____ Data records

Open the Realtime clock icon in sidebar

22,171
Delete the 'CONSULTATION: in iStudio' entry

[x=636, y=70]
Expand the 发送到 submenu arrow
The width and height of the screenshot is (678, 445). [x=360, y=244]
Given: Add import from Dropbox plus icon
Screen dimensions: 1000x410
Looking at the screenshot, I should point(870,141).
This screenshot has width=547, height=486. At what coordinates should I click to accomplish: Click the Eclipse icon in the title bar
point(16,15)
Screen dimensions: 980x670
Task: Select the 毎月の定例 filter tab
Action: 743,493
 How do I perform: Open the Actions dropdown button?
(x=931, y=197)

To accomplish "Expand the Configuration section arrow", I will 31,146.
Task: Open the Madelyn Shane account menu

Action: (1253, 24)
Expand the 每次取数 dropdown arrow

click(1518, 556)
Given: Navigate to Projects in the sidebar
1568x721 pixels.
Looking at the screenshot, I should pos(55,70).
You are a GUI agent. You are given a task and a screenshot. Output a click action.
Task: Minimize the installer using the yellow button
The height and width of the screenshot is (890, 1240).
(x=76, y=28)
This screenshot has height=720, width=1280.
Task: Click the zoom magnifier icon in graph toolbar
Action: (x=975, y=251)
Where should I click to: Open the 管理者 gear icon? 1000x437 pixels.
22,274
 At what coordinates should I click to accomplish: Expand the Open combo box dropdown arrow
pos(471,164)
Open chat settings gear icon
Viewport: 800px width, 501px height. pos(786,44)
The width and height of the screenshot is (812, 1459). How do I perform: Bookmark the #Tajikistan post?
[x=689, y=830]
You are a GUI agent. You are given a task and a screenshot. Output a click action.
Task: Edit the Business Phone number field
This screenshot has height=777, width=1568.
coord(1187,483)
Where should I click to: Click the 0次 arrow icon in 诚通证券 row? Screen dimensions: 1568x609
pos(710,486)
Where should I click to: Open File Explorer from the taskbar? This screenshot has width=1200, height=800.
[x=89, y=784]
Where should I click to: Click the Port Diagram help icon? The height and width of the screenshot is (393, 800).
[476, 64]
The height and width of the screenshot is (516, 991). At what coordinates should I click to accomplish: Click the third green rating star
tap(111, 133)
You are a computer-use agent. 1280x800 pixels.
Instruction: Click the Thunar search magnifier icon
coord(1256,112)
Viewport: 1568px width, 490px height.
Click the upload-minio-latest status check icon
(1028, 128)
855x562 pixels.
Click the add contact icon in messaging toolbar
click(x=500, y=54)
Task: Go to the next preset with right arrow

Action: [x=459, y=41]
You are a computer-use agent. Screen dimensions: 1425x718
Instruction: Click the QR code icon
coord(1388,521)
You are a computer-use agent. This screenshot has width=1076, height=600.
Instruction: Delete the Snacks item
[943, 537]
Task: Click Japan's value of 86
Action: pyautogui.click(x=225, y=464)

________

What is needed: Nothing may be left out. Retype all the entries exactly.

Completed task:
Open the Realtime clock icon in sidebar

22,171
Delete the 'CONSULTATION: in iStudio' entry

[x=636, y=70]
Expand the 发送到 submenu arrow
The width and height of the screenshot is (678, 445). [x=360, y=244]
Given: Add import from Dropbox plus icon
Screen dimensions: 1000x410
Looking at the screenshot, I should point(870,141).
This screenshot has width=547, height=486. At what coordinates should I click to accomplish: Click the Eclipse icon in the title bar
point(16,15)
Screen dimensions: 980x670
Task: Select the 毎月の定例 filter tab
Action: 743,493
 How do I perform: Open the Actions dropdown button?
(x=931, y=197)

To accomplish "Expand the Configuration section arrow", I will 31,146.
Task: Open the Madelyn Shane account menu

Action: (1253, 24)
Expand the 每次取数 dropdown arrow

click(1518, 556)
Given: Navigate to Projects in the sidebar
1568x721 pixels.
Looking at the screenshot, I should pos(55,70).
You are a GUI agent. You are given a task and a screenshot. Output a click action.
Task: Minimize the installer using the yellow button
The height and width of the screenshot is (890, 1240).
(x=76, y=28)
This screenshot has height=720, width=1280.
Task: Click the zoom magnifier icon in graph toolbar
Action: (x=975, y=251)
Where should I click to: Open the 管理者 gear icon? 1000x437 pixels.
22,274
 At what coordinates should I click to accomplish: Expand the Open combo box dropdown arrow
pos(471,164)
Open chat settings gear icon
Viewport: 800px width, 501px height. pos(786,44)
The width and height of the screenshot is (812, 1459). How do I perform: Bookmark the #Tajikistan post?
[x=689, y=830]
You are a GUI agent. You are given a task and a screenshot. Output a click action.
Task: Edit the Business Phone number field
This screenshot has height=777, width=1568.
coord(1187,483)
Where should I click to: Click the 0次 arrow icon in 诚通证券 row? Screen dimensions: 1568x609
pos(710,486)
Where should I click to: Open File Explorer from the taskbar? This screenshot has width=1200, height=800.
[x=89, y=784]
Where should I click to: Click the Port Diagram help icon? The height and width of the screenshot is (393, 800).
[476, 64]
The height and width of the screenshot is (516, 991). At what coordinates should I click to accomplish: Click the third green rating star
tap(111, 133)
You are a computer-use agent. 1280x800 pixels.
Instruction: Click the Thunar search magnifier icon
coord(1256,112)
Viewport: 1568px width, 490px height.
Click the upload-minio-latest status check icon
(1028, 128)
855x562 pixels.
Click the add contact icon in messaging toolbar
click(x=500, y=54)
Task: Go to the next preset with right arrow

Action: [x=459, y=41]
You are a computer-use agent. Screen dimensions: 1425x718
Instruction: Click the QR code icon
coord(1388,521)
You are a computer-use agent. This screenshot has width=1076, height=600.
Instruction: Delete the Snacks item
[943, 537]
Task: Click Japan's value of 86
Action: pyautogui.click(x=225, y=464)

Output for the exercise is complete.